In this small town just outside Chicago, several hundred restless Garfield Elementary students were summoned to the school auditorium last week for a lecture on gang violence. The assembly - spurred in part by Maywood's recent spate of homicides - is part of a wider effort, both in the district and nationwide, to combat violence at younger and younger ages.
Ever since Columbine, schools have been far more vigilant in responding, almost instantly, to violence. But it's their turn toward proactive, preventive approaches that may be paying off: A federal report released last week shows that non-fatal violence dropped dramatically between 1992 and 2002. While some data show an uptick since then, and a rise in school-related violent deaths for 2003-04, many laud schools' aggressive intervention on everything from bullying to bombs.
In Massachusetts, for instance, officials at Marshfield High School were able to discover and avert what appeared to be a Columbine-style style plot on the part of two students to attack their school this fall.
And in Boston, Fairbanks, Alaska, and Los Angeles, a nonprofit called Peace Games runs classes that combine civics, community service, and lessons on combatting hate-filled dialogue.
Maywood, for its part, has seen 20 homicides this year, and gangs are widespread in the town of 27,000. This fall, a young man was shot and killed in the parking lot of the local Proviso East High School while waiting to pick his brother up from school. Two other Proviso East students were killed in the past school year, and one student was stopped from bringing a loaded gun to school. As a result, the district is trying to reach students at younger and younger ages, starting programs on character development and anger management back in elementary school. "Here, violence is just petty things, like play fighting and name calling, but that's where it starts," says assistant principal Gwendolyn Wade after a school assembly held to address gang issues. [Editor's note: The original version mischaracterized the scope of Ms. Wade's comments.]

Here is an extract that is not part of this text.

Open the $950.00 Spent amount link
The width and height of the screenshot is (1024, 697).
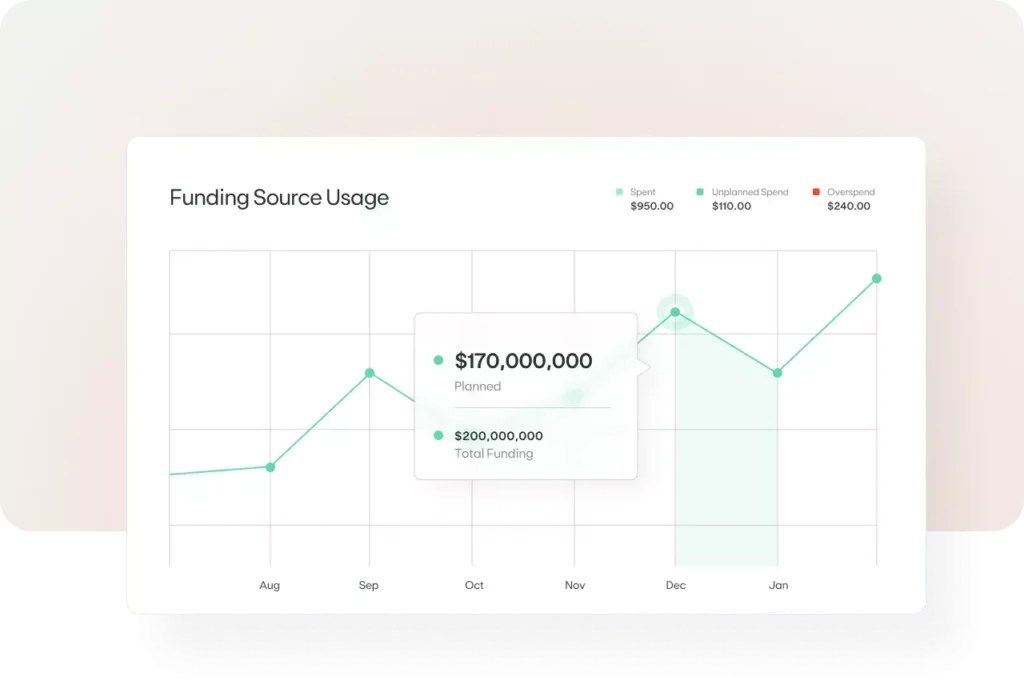pos(651,206)
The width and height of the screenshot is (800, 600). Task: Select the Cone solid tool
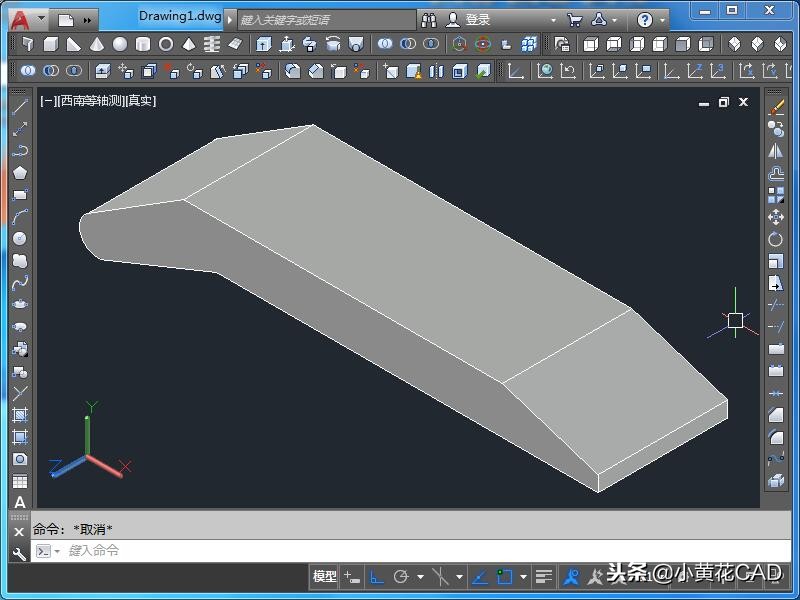tap(97, 45)
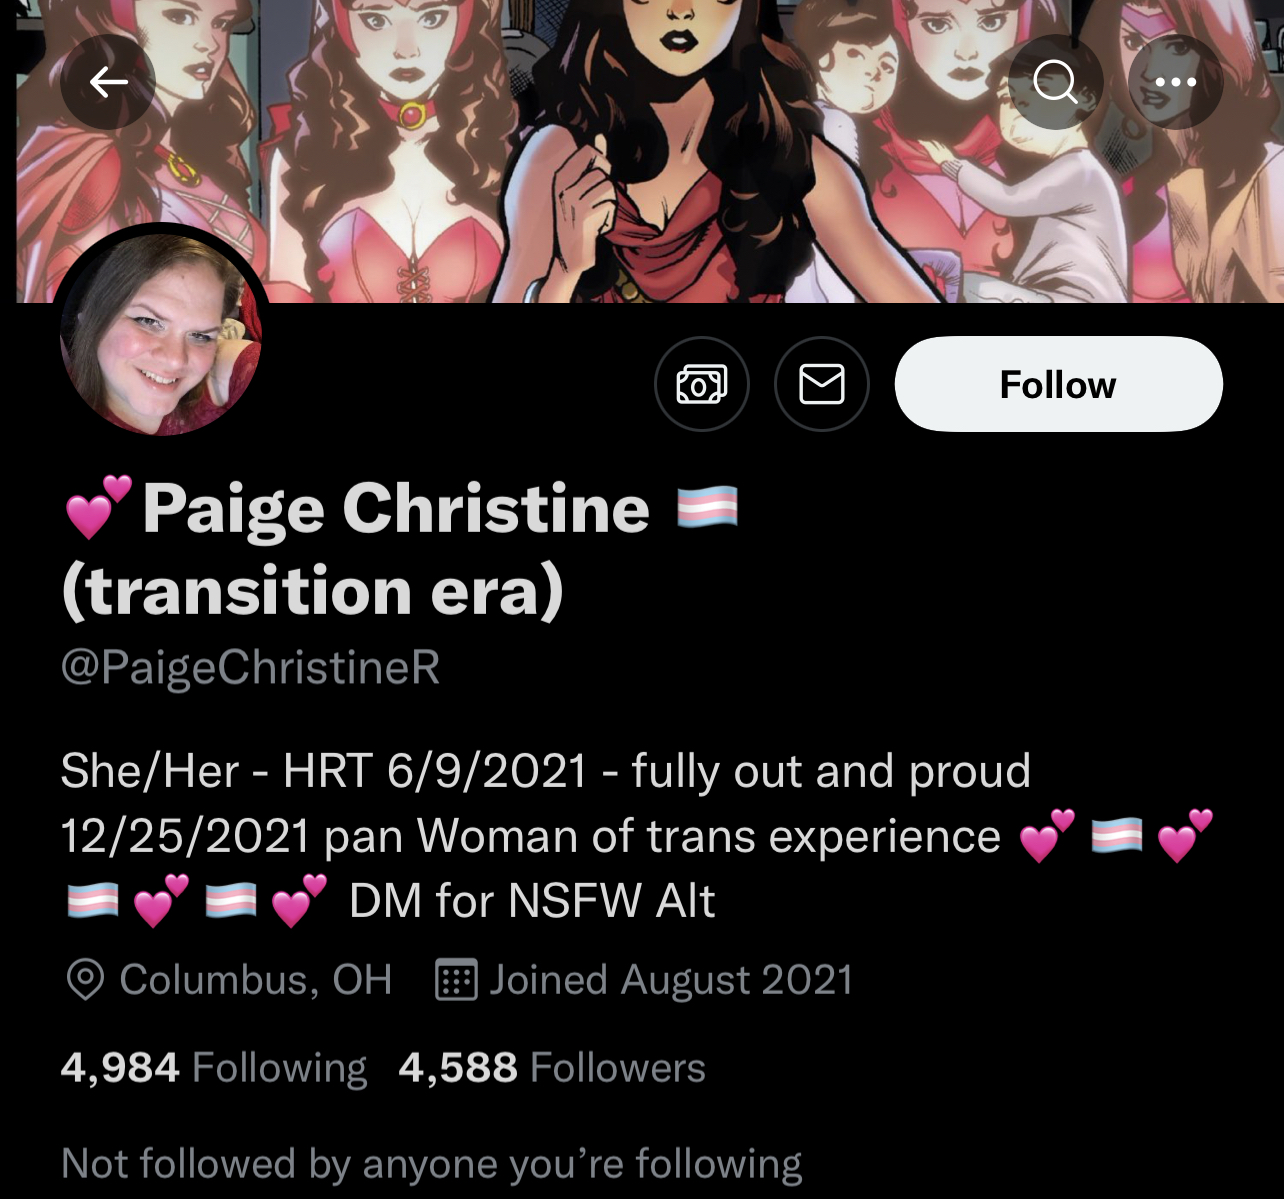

Administrators around the country seem to agree - and not just in crime-infested areas. The 1999 Columbine massacre, and the spate of school shootings from Springfield, Ore., to Jonesboro, Ark., served as a wakeup call to many districts. Schools installed metal detectors and honed crisis response plans, but many have also increased preventive work, targeting bullying and drawing the community into the conversation.
Experts increasingly agree that those "soft" approaches are key to reducing violence, and focus on violence may be one reason for the drop in school-related crime: Between 1992 and 2002, violent crime in schools fell 50 percent, from 48 victimizations per 1,000 students in 1992 to 24 per 1,000 in 2002, according to the joint report from the Bureau of Justice Statistics and the National Center for Education Statistics. It's a striking decline - one that mirrors a national drop in crime overall. But some experts fear complacency bred by success, and call the numbers misleading.
"Nobody wants to be alarmist, but the federal government statistics grossly underestimate the extent of school violence, public perception tends to overestimate it, and the reality is somewhere in between," says Kenneth Trump, president of National School Safety and Security Services, a Cleveland-based consulting firm that helps schools with safety issues.